The Bumpy Ride of Interoperability and Electronic Prior Authorization | AMCP Nexus 2022

There is a crescendo of policies and programs for healthcare interoperability and electronic prior authorization, but it is a complicated proposition, says Kim Boyd at AMCP Nexus 2022.

No one seems to disagree that data ought to flow more freely through the U.S. healthcare system and that processes like prior authorization should happen faster and be more automated

But in a session today at the AMCP Nexus 2022 meeting, Kim Boyd sketched a complex picture development of technology standards and statutory and regulatory history. 

“The path to interoperability and specifically to PA (prior authorization) improvement and automation, data and cost transparency is one that has lots of curves, speedbumps— and a lot of roadblocks,” said Boyd, who is senior consultant, regulatory resource center lead for Point-of-Care Partners, a healthcare IT management consulting company in Hollywood, Florida.

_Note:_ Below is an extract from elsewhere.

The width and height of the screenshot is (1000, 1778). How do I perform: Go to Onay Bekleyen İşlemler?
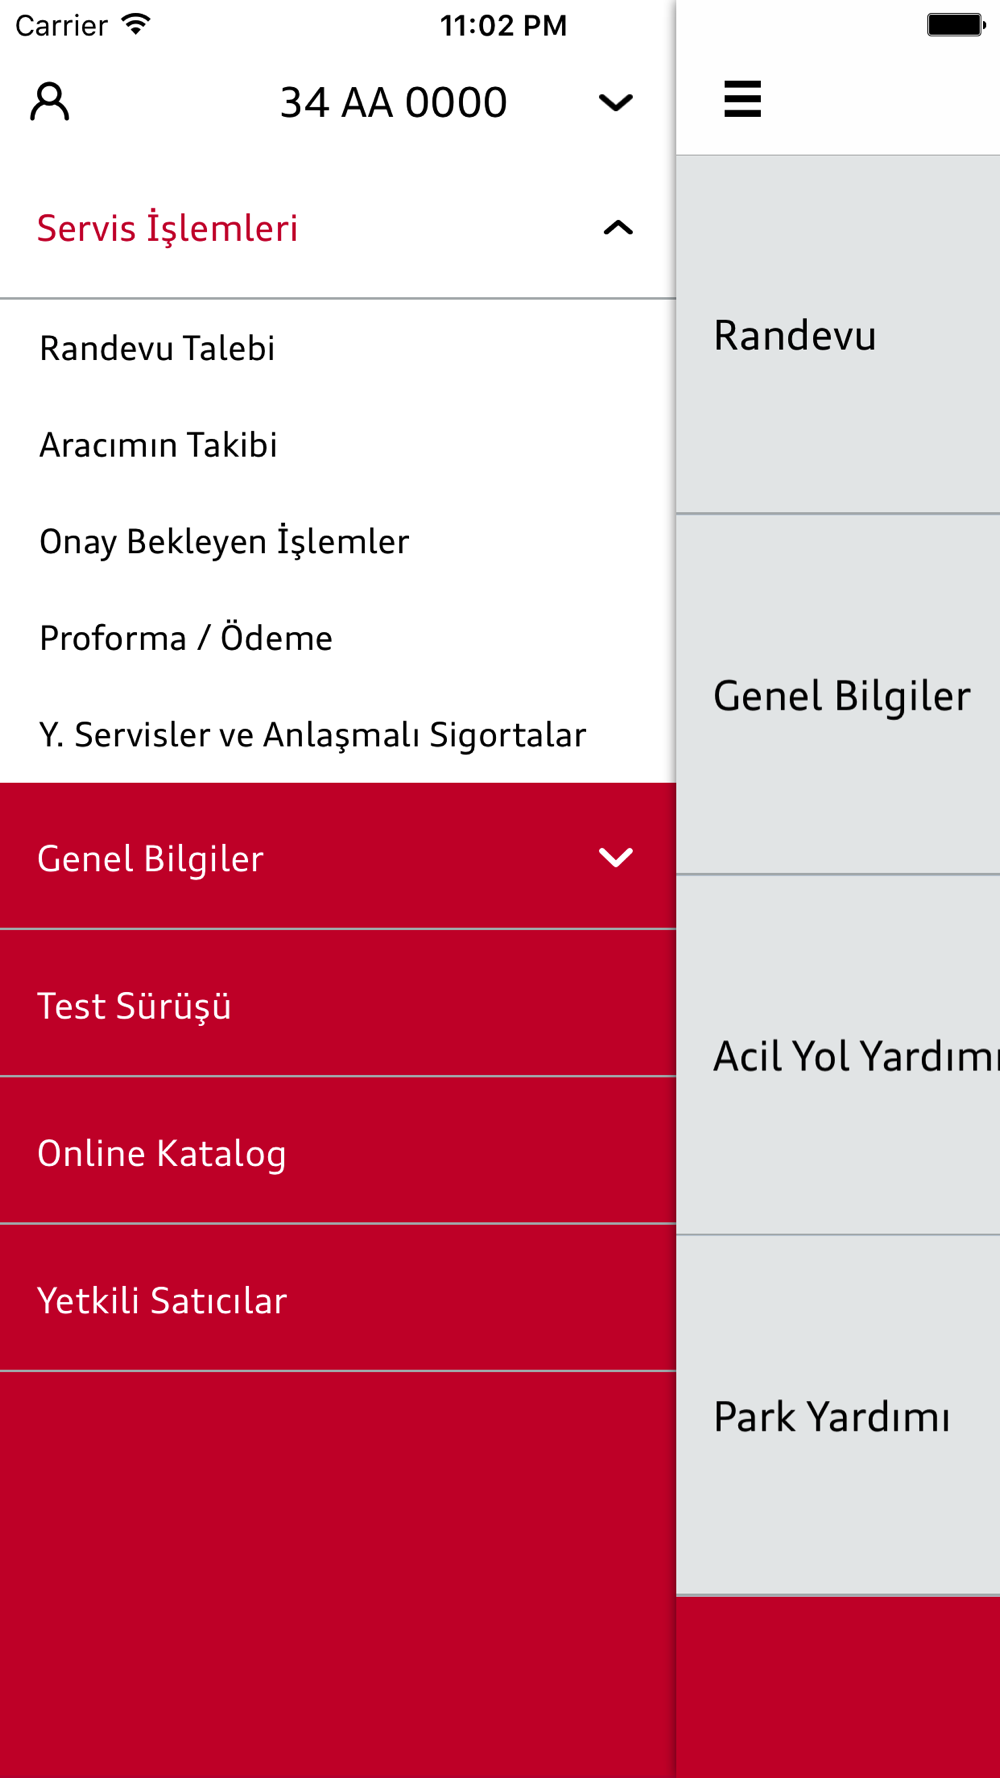point(224,541)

But Boyd also spoke about a “crescendo of polices and standards” to improve interoperability — the ability of different healthcare IT systems and devices to communicate with each other — and patient empowerment.

Boyd traced the legislative and regulatory history of interoperability and electronic prior authorization back to the 21st Century Cures Act. Federal action went into something of a lull during the height of the COVID-19 pandemic, Boyd said, so many states have stepped in with laws or rules concerning data-sharing.

Boyd also described the prominent role of the standards development organizations,such Health Level 7, which developed the Fast Healthcare Interoperability Resources (FHIR) standard — referred to almost exclusively by its acronym, FHIR (pronounced fire). She also mentioned the National Council for Prescription Drug Programs and X12.

Boyd noted the growing role of specialty medication in healthcare and the difficulties it poses for streamlining and automation.

“Specialty pharmacy today has no clear or consistent entry point to automation,” Boyd said. “The current state of specialty prescribing drives us to use portals, web searches, cheat sheets and binders.”